> Exercise details
Render every line of the items below as a Markdown table with the columns Row and Item line, numbering the rows in order and omitting blank lines.

Dataset records
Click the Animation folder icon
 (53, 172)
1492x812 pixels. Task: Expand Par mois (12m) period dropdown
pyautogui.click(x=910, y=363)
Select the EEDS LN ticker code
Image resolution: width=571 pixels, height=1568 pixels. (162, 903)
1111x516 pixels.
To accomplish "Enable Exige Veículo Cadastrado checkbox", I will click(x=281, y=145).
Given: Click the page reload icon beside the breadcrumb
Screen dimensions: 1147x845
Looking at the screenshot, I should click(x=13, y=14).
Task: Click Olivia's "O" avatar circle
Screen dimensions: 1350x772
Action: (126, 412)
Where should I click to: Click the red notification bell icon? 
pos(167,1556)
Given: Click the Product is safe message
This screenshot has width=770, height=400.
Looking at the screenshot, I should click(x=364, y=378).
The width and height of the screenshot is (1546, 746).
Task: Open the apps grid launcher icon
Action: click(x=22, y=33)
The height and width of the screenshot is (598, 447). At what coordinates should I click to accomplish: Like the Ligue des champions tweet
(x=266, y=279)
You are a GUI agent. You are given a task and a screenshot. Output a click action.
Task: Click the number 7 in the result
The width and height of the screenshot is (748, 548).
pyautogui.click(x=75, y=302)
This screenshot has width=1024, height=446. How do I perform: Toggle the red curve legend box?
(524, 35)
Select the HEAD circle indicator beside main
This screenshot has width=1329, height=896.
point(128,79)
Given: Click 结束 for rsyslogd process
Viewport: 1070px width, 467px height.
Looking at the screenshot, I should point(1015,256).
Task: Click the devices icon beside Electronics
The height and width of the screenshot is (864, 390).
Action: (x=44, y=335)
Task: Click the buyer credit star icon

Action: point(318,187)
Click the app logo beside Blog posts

> Exercise answer
| Row | Item line |
|---|---|
| 1 | Click the Animation folder icon |
| 2 |  (53, 172) |
| 3 | 1492x812 pixels. Task: Expand Par mois (12m) period dropdown |
| 4 | pyautogui.click(x=910, y=363) |
| 5 | Select the EEDS LN ticker code |
| 6 | Image resolution: width=571 pixels, height=1568 pixels. (162, 903) |
| 7 | 1111x516 pixels. |
| 8 | To accomplish "Enable Exige Veículo Cadastrado checkbox", I will click(x=281, y=145). |
| 9 | Given: Click the page reload icon beside the breadcrumb |
| 10 | Screen dimensions: 1147x845 |
| 11 | Looking at the screenshot, I should click(x=13, y=14). |
| 12 | Task: Click Olivia's "O" avatar circle |
| 13 | Screen dimensions: 1350x772 |
| 14 | Action: (126, 412) |
| 15 | Where should I click to: Click the red notification bell icon?  |
| 16 | pos(167,1556) |
| 17 | Given: Click the Product is safe message |
| 18 | This screenshot has width=770, height=400. |
| 19 | Looking at the screenshot, I should click(x=364, y=378). |
| 20 | The width and height of the screenshot is (1546, 746). |
| 21 | Task: Open the apps grid launcher icon |
| 22 | Action: click(x=22, y=33) |
| 23 | The height and width of the screenshot is (598, 447). At what coordinates should I click to accomplish: Like the Ligue des champions tweet |
| 24 | (x=266, y=279) |
| 25 | You are a GUI agent. You are given a task and a screenshot. Output a click action. |
| 26 | Task: Click the number 7 in the result |
| 27 | The width and height of the screenshot is (748, 548). |
| 28 | pyautogui.click(x=75, y=302) |
| 29 | This screenshot has width=1024, height=446. How do I perform: Toggle the red curve legend box? |
| 30 | (524, 35) |
| 31 | Select the HEAD circle indicator beside main |
| 32 | This screenshot has width=1329, height=896. |
| 33 | point(128,79) |
| 34 | Given: Click 结束 for rsyslogd process |
| 35 | Viewport: 1070px width, 467px height. |
| 36 | Looking at the screenshot, I should point(1015,256). |
| 37 | Task: Click the devices icon beside Electronics |
| 38 | The height and width of the screenshot is (864, 390). |
| 39 | Action: (x=44, y=335) |
| 40 | Task: Click the buyer credit star icon |
| 41 | Action: point(318,187) |
| 42 | Click the app logo beside Blog posts |